Anthony Gooden Jr., 23 anos, e Marquez Tolbert, 21 anos, dormiam na mesma cama quando a meio da noite acordaram a arder. O padrasto de Anthony, Martin Blackwell, acabara de lhes atirar água a ferver. “Saiam de minha casa, seus gays”, gritou o homem de 48 anos. Depois de seis meses de julgamento, foi condenado a 40 anos de prisão.

Tudo aconteceu a 12 de fevereiro deste ano. Os dois rapazes namoravam há cerca de seis semanas, quando Marquez Tolbert ficou a dormir em casa da família de Anthony. O jovem casal estava num colchão na sala de estar. Foi então que Blackwell, camionista de profissão e que só ficava na casa quanto estava de passagem pela cidade de Altanta, os viu deitados lado a lado.

O homem foi à cozinha, encheu uma panela de água e colocou-a ao lume. Quando o líquido começou a borbulhar, pegou no tacho, levou-o para a sala e despejou-o sobre os dois rapazes. “Estavam agarrados como um cachorro quente… por isso atirei um bocadinho de água quente para ajudar a separá-los. Eles vão ficar bem. Foi apenas um pouco de água quente”, disse Blackwell à polícia quando foi apresentada queixa, citado pelo “The Washington Post”.

O FBI investigou a possibilidade de se tratar de um crime de ódio, mas o estado norte-americano da Georgia é um dos cinco que não têm um estatuto para este género de crimes. Segundo a agência Reuters, os investigadores estão a ponderar acusar o homem de um crime federal de ódio.

“Iniciou-se uma investigação baseada nos direitos federais civis para determinar se o estatuto de crime federal de ódio se aplica”, informou Stephen Emmett, porta-voz do FBI, citado pela Reuters.

Segundo amigos das duas famílias, tanto Anthony Gooden como Marquez Tolbert tinham contado à família que eram homossexuais pouco tempo antes do ataque.

Esta quarta-feira, após 90 minutos de deliberação, Martin Blackwell foi condenado a 40 anos de prisão. É acusado, avança a Associated Press, de oito crimes de agressão agravada e dois de abuso agravado.

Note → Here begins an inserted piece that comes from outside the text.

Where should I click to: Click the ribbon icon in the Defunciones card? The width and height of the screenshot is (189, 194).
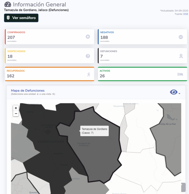[x=181, y=56]
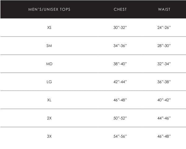Screen dimensions: 186x149
Task: Click the 44"-46" waist measurement
Action: 164,118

“Acordei com a maior dor da minha vida”

O casal de namorados ficou gravemente ferido. Anthony Gooden ficou internado no hospital por dois dias. Já Marquez Tolber, devido à gravidade dos ferimentos, esteve em coma induzido e tem mais de 60% do corpo queimado. Foi operado várias vezes para curar as feridas na pele do rosto, pescoço, costas, braços, peito e cabeça.

“Acordei com a imaginável maior dor da minha vida. Acordei a pensar porque sentia aquela dor, porque estava molhado. Não percebi o que se estava a passar”, recordou Tolbert, que dificilmente sai à rua porque o sol faz arder as queimaduras.

Em entrevista à WSB-TV, o jovem disse acreditar que as cicatrizes que agora traz no corpo são marcas do ódio. “Por que razão alguém deitaria água a ferver numa pessoa?”, questionou.

Em março foi criada uma campanha para angariação de fundos com o objetivo de ajudar a família de Tolberta a pagar as despesas médicas. Mais de duas mil pessoas já contribuíram, perfazendo um total de cerca de 74 mil dólares (cerca de 65 mil euros).